The study, published today in The Lancet, covers 1990 to 2016; it is part of the Global Burden of Disease (GBD) study, a comprehensive effort to quantify health internationally. For this study, Mboi and IHME researchers worked with a diverse team of Indonesians including officials of the Ministry of Health, the National Institute of Health Research and Development, the National Planning Board, the Central Bureau of Statistics, the Eijkman Oxford Institute, University of Indonesia, and the National Social Health Insurance Scheme.
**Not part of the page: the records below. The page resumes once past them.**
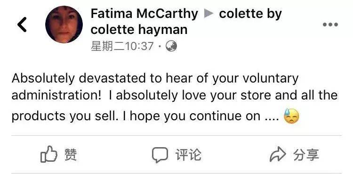This screenshot has height=174, width=353.
Task: Click the sad sweat emoji in post
Action: tap(291, 116)
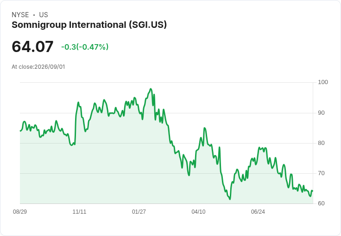This screenshot has width=341, height=236.
Task: Click the chart line's starting point at 08/29
Action: (x=20, y=131)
Researchers reviewed 333 causes of death and disability in Indonesia and seven comparison countries. It is the largest systemic effort ever to examine Indonesian health trends and their causes.
Indonesians today live longer than ever before: 71.7 years in 2016 compared to 63.6 years in 1990. Women live slightly longer than men. This increase in life expectancy is largely the result of Indonesia’s successful efforts against communicable, maternal, neonatal, and nutritional diseases. In 1990, diarrheal diseases, lower respiratory infections (LRI), and tuberculosis (TB) were the top three causes of death and disease. More than 25 years later, TB was the #4 cause of health loss, diarrheal diseases were #10, and LRI dropped from the top 10.
Despite substantial gains, these diseases are still major health challenges, Mboi said.
At the same time, the health loss from non-communicable diseases has dramatically increased. Rates of cardiovascular diseases and diabetes have ballooned in the past 25-plus years. These increases have been fueled by poor diet, high blood pressure, high blood sugar, and tobacco use—now the top risk factors in Indonesia. Diabetes has shown a particularly marked rise. Death and disability from diabetes increased 38.5% since 2006, promising to strain the country’s health system for years to come.
Injuries from traffic accidents and non-deadly ailments such as low back and neck pain, along with vision and hearing loss, are also taking an increasing toll on Indonesians’ health.
The study comes at a critical time for Indonesia. More than 180 million people—nearly 70% of the population—are enrolled in Jaminan Kesehatan Nasional, the country’s national insurance program. This program was launched in 2014 and aims to provide health coverage for all Indonesians, with the government paying premiums of people living in poverty. The government has set the ambitious goal of enrolling 95% of the population by 2019, effectively achieving universal health coverage.
This rapid expansion of health care will require intensified and strategic investments, according to Mboi.
“This study will help the government make more informed health investments and policies in the coming years. We need continued research efforts to increase our understanding of health trends, especially in different provinces of our very large and diverse country,” she said.